Matters of hierarchy, sexuality and democracy animate my constitutional concerns. While hierarchy is not usually acknowledged as central to constitutionalism, the constitution itself is a document that allocates power in hierarchal, or even anti-hierarchal balancing, fashions. Additionally, concepts of rights essentially invoke matters of hierarchy, whether it is the hierarchy between the state and the individual or group, or between individuals or groups with differing claims to rights.

The doctrines that develop to elaborate constitutional rights are hierarchal ones: rights of political expression are valued more highly than rights of sexual expression. Moreover, and more controversially, constitutional interpretation often involves a choice between maintaining hierarchy or dismantling hierarchy.

Sexuality itself is a controversial candidate for being central to constitutionalism. Yet constitutional quarrels in recent decades have highlighted issues of sexuality, sexual freedom, bodily autonomy, sex, and gender. With race, class, ethnicity, citizenship, disability, and all types of “diversity,” matters of our corporeal bodies – – – whether deemed “inherent” or “socially constructed” – – – are managed in our political body through constitutionalism.
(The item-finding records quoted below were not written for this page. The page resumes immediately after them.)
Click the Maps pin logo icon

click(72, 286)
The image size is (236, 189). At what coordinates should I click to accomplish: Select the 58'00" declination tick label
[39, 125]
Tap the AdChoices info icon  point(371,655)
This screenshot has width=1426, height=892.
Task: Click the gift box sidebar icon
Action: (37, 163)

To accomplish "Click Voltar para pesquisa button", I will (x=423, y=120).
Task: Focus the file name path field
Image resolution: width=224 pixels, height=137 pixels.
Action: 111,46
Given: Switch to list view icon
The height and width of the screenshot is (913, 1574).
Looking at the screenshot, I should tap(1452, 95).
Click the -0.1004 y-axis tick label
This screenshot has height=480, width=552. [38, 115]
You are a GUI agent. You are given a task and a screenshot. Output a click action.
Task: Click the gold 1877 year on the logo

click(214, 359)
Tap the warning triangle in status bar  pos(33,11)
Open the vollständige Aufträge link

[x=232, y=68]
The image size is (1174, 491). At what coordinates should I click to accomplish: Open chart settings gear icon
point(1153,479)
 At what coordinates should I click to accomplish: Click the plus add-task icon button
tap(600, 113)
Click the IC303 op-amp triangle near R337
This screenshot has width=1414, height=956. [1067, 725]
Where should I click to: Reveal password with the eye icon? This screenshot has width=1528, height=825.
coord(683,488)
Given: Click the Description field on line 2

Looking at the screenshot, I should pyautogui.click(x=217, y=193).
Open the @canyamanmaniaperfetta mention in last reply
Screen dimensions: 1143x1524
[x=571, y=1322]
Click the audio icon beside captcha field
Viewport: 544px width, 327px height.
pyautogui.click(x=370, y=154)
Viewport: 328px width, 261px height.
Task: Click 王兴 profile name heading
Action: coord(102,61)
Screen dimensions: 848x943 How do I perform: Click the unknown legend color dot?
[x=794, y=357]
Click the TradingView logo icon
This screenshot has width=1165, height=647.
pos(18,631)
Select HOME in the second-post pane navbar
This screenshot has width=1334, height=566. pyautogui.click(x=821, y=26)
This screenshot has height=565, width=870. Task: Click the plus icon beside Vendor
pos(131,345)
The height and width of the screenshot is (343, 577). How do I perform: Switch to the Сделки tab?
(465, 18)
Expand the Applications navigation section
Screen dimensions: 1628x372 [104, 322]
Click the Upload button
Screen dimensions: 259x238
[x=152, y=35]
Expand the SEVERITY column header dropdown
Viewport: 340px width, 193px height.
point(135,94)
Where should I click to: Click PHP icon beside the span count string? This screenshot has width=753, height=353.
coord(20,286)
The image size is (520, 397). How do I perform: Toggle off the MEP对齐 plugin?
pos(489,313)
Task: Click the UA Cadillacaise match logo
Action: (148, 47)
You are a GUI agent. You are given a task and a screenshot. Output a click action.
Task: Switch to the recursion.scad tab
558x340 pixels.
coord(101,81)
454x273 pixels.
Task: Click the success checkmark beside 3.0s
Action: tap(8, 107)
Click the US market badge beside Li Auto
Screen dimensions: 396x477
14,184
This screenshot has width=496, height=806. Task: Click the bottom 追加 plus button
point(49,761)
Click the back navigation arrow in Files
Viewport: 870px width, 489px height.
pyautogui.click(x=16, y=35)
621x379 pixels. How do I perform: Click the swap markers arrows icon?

Democracy is most readily recognizable as a concept at the heart of our constitution, although it does not appear in the text of the document. Nevertheless, democracy remains problematical whenever there is judicial review of acts passed pursuant to democratic processes. It is also disputable whenever the democratic franchise is partial, as before the Fifteenth Amendment (for black men), the Nineteenth Amendment (for all women), and presently for non-citizens as well as citizen inhabitants of territories, as well as when certain persons (such as prisoners or people convicted of felonies), or when there is defacto disenfranchisement.

In theorizing, litigating, and practicing constitutional law, the main goals should be an elimination of hierarchy (towards equality), a liberation of sexuality, and striving toward a genuine democracy.